Find out the largest dose of sodium bicarbonate that can be given with gemcitabine.

Determine if the combination of sodium bicarbonate and gemcitabine produces better control of pancreatic cancer than gemcitabine alone.


Condition Intervention Phase
Pancreatic Cancer
Drug: Sodium bicarbonate (g/kg/day)
Drug: Gemcitabine (mg/m²)
Phase 1

Study Type: Interventional
Study Design: Allocation: Non-Randomized
Endpoint Classification: Efficacy Study
Intervention Model: Single Group Assignment
Masking: Open Label
Primary Purpose: Treatment
Official Title: A Phase I Study of Oral Sodium Bicarbonate in Patients With Unresectable Pancreatic Carcinoma Treated With Gemcitabine

Resource links provided by NLM:


Further study details as provided by H. Lee Moffitt Cancer Center and Research Institute:

Primary Outcome Measures:
  • Establish the safety and tolerability of oral sodium bicarbonate in patients with advanced pancreatic carcinoma treated with gemcitabine [ Time Frame: Average of 6 months ] [ Designated as safety issue: Yes ]
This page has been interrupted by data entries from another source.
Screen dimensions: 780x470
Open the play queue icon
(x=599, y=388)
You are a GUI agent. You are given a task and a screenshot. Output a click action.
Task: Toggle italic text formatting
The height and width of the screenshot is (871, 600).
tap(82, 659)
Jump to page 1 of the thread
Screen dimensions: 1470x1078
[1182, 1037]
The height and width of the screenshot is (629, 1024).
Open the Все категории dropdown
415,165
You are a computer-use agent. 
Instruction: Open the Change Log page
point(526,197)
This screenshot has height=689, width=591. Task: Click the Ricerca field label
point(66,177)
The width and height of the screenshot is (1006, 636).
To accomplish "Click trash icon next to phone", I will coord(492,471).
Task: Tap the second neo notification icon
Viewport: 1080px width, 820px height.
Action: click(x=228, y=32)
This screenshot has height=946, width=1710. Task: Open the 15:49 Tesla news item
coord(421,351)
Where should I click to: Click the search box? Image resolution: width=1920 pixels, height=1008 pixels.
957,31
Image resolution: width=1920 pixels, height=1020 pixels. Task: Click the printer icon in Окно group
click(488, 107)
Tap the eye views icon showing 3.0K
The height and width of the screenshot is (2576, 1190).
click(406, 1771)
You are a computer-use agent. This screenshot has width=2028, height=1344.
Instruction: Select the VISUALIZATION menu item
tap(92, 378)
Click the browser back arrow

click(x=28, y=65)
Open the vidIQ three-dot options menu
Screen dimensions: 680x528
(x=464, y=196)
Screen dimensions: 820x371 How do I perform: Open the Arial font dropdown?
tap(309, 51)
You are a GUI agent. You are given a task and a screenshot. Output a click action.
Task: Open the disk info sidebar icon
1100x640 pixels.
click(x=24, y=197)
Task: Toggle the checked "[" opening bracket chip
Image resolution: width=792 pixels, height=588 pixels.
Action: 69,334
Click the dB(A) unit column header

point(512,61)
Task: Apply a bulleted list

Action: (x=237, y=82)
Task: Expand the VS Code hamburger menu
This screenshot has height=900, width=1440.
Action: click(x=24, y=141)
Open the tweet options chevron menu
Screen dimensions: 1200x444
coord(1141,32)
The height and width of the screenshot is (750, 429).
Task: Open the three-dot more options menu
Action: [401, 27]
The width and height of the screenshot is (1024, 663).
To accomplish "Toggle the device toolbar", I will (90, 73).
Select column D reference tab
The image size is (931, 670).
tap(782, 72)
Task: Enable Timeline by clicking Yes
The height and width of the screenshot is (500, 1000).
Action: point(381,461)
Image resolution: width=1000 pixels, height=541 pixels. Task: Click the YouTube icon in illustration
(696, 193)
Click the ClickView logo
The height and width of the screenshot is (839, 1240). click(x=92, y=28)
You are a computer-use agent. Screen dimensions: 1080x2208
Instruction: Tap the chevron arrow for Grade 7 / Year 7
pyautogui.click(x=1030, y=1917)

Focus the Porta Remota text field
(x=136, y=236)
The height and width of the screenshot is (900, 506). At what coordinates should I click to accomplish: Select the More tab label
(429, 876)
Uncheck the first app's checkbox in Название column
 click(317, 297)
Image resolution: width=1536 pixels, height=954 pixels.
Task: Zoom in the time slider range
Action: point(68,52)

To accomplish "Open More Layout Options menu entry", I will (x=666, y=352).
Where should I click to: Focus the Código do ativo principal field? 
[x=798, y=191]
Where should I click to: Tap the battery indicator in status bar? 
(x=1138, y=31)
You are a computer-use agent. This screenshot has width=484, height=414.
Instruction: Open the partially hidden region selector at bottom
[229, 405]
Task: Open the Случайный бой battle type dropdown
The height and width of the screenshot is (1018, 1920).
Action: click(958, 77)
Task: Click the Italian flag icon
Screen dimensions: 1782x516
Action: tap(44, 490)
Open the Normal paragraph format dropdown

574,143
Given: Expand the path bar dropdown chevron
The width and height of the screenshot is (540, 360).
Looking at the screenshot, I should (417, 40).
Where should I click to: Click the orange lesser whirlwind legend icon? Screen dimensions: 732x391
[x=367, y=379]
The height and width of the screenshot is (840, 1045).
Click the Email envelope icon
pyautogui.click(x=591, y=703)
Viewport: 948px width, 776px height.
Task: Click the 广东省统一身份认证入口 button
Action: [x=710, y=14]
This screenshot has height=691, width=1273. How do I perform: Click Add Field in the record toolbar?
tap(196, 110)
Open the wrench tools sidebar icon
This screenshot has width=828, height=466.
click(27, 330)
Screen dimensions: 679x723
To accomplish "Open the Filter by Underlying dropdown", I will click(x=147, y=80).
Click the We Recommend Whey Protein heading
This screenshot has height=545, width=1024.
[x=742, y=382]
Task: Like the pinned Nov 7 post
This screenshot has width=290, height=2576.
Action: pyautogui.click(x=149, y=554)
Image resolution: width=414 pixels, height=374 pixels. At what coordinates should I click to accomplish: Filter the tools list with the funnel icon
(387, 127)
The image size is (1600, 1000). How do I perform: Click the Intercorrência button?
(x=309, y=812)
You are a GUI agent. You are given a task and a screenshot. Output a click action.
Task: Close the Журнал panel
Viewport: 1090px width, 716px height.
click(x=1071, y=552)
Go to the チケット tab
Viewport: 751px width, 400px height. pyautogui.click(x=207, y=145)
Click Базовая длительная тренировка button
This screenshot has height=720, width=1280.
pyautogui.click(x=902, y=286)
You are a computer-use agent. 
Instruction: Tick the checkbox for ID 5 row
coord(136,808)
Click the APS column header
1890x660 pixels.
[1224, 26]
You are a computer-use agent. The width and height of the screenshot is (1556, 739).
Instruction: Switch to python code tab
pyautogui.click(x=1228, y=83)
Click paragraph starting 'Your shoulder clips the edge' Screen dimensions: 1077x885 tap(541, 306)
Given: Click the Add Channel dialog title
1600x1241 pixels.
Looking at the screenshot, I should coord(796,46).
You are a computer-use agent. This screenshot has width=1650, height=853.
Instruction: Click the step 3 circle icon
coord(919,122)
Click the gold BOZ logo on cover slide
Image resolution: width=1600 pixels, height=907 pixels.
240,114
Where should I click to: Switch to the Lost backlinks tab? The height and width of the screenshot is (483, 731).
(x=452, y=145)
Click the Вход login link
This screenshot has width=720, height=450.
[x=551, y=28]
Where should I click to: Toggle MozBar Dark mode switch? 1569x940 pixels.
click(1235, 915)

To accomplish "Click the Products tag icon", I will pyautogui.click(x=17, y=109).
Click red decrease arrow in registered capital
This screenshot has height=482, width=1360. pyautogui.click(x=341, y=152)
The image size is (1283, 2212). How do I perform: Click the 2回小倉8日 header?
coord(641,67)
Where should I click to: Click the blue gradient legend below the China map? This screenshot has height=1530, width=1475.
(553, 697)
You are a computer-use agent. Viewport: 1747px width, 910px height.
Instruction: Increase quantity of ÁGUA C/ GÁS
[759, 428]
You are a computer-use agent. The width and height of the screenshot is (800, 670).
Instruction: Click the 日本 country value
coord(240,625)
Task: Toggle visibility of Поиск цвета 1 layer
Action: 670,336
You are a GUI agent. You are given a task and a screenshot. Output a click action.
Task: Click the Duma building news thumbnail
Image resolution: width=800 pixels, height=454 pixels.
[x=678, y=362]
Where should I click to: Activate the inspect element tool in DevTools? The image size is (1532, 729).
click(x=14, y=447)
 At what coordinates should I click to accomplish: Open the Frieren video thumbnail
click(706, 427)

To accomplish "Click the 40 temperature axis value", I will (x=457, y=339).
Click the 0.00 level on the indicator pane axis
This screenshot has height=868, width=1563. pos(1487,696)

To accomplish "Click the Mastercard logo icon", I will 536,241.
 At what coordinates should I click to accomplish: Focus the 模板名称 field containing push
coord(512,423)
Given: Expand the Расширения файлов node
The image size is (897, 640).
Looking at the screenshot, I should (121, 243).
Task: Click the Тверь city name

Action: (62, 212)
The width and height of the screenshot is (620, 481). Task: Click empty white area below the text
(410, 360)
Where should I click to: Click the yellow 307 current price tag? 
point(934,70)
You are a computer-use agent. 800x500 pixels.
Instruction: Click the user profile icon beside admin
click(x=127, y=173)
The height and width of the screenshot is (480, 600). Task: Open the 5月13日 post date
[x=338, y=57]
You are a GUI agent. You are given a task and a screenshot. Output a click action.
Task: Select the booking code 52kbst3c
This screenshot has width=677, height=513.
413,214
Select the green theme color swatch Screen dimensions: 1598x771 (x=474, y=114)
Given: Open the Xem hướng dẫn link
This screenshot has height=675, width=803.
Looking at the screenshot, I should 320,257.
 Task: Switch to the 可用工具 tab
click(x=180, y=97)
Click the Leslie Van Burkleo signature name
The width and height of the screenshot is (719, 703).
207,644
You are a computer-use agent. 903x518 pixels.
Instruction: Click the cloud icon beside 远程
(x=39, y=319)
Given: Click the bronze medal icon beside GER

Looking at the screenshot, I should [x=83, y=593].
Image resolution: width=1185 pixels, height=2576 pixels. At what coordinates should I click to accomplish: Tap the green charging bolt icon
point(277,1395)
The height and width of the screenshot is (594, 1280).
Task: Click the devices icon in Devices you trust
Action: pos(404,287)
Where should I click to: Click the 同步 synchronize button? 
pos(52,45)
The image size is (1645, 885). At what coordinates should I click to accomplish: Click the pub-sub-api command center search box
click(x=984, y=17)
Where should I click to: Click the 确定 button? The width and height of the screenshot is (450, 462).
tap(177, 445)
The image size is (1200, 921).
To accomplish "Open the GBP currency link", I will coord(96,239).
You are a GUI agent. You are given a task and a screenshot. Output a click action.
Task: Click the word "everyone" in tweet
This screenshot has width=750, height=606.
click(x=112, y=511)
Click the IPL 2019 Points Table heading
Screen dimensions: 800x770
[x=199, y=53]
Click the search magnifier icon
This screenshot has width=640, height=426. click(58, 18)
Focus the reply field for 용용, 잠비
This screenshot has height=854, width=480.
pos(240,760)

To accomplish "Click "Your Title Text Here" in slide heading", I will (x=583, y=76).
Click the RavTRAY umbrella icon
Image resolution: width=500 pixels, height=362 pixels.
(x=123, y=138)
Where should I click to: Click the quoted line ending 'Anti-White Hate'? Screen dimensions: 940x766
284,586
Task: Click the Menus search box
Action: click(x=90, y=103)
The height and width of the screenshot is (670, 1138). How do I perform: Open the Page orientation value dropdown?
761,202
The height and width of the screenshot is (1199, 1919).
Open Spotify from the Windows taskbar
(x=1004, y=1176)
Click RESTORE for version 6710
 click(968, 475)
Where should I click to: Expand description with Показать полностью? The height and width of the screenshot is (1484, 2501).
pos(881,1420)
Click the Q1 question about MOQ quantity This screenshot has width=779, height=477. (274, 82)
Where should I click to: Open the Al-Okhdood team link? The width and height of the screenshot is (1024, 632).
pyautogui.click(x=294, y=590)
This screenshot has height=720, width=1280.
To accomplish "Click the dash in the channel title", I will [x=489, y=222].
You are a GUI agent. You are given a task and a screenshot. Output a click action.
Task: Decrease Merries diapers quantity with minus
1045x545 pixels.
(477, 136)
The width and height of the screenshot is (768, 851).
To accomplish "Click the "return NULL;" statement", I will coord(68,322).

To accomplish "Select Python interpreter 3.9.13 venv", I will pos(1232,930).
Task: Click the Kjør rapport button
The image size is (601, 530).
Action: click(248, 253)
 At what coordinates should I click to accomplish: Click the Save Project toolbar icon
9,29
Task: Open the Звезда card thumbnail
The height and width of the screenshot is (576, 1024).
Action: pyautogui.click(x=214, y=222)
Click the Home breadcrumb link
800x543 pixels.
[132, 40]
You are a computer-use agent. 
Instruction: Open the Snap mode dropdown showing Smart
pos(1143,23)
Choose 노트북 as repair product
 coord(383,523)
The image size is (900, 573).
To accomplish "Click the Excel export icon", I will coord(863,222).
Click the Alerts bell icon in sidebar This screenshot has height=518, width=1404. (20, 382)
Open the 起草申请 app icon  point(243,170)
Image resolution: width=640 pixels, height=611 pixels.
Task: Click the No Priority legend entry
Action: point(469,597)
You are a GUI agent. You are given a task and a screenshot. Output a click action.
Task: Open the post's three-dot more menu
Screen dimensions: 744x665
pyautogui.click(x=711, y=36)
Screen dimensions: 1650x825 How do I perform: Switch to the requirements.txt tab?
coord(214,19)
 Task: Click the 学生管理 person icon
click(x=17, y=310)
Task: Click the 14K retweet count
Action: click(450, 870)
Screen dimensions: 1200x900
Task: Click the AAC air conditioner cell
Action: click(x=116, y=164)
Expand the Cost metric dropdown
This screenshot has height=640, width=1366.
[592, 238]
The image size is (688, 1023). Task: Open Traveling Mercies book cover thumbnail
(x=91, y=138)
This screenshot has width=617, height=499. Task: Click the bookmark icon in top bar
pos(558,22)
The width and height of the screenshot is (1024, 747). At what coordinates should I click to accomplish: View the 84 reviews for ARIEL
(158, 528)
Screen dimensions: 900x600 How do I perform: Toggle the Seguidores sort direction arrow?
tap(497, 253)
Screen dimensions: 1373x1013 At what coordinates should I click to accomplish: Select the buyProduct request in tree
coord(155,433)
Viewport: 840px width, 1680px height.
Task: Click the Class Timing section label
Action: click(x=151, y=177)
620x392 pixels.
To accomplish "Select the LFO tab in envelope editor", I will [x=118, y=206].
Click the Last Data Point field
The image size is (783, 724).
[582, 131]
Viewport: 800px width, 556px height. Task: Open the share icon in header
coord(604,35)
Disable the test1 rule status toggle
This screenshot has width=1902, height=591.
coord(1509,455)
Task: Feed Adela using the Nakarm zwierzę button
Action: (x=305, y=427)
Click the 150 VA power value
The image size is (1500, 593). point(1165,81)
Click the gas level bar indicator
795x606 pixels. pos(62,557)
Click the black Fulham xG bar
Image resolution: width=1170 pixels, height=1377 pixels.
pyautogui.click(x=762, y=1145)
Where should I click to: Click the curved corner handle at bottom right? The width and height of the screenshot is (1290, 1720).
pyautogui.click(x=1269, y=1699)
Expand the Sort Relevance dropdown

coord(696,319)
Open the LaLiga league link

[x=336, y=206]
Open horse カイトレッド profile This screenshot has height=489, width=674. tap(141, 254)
Secondary Outcome Measures:
  • Determine if oral bicarbonate improves overall survival, progression free-survival and response rate in patients with advanced pancreatic cancer [ Time Frame: Average of 6 months ] [ Designated as safety issue: No ]

Enrollment: 8
Study Start Date: August 2010
Study Completion Date: June 2011
Primary Completion Date: June 2011 (Final data collection date for primary outcome measure)
Arms Assigned Interventions
Experimental: Oral sodium bicarbonate and Gemcitabine Drug: Sodium bicarbonate (g/kg/day)
Dose Escalation - Level 1: 0.3, Level 2: 0.5, Level 3: 0/7, Level 4: 1.0
Drug: Gemcitabine (mg/m²)
Dose Escalation - Level 1: 1000, Level 2: 1000, Level 3: 1000, Level 4: 1000
Other Names:
  • 2',2'-difluorodeoxycytidine
  • Gem-TABS
  • Gemzar®

Detailed Description:

Gemcitabine will be administered as an intravenous drip over 30 minutes at a dose of 1000 mg/m2 on days 1, 8, and 15 of each cycle followed by a 7-day treatment rest period. No treatment will be administered on the 4th week of the cycle. Each cycle is 28 days long.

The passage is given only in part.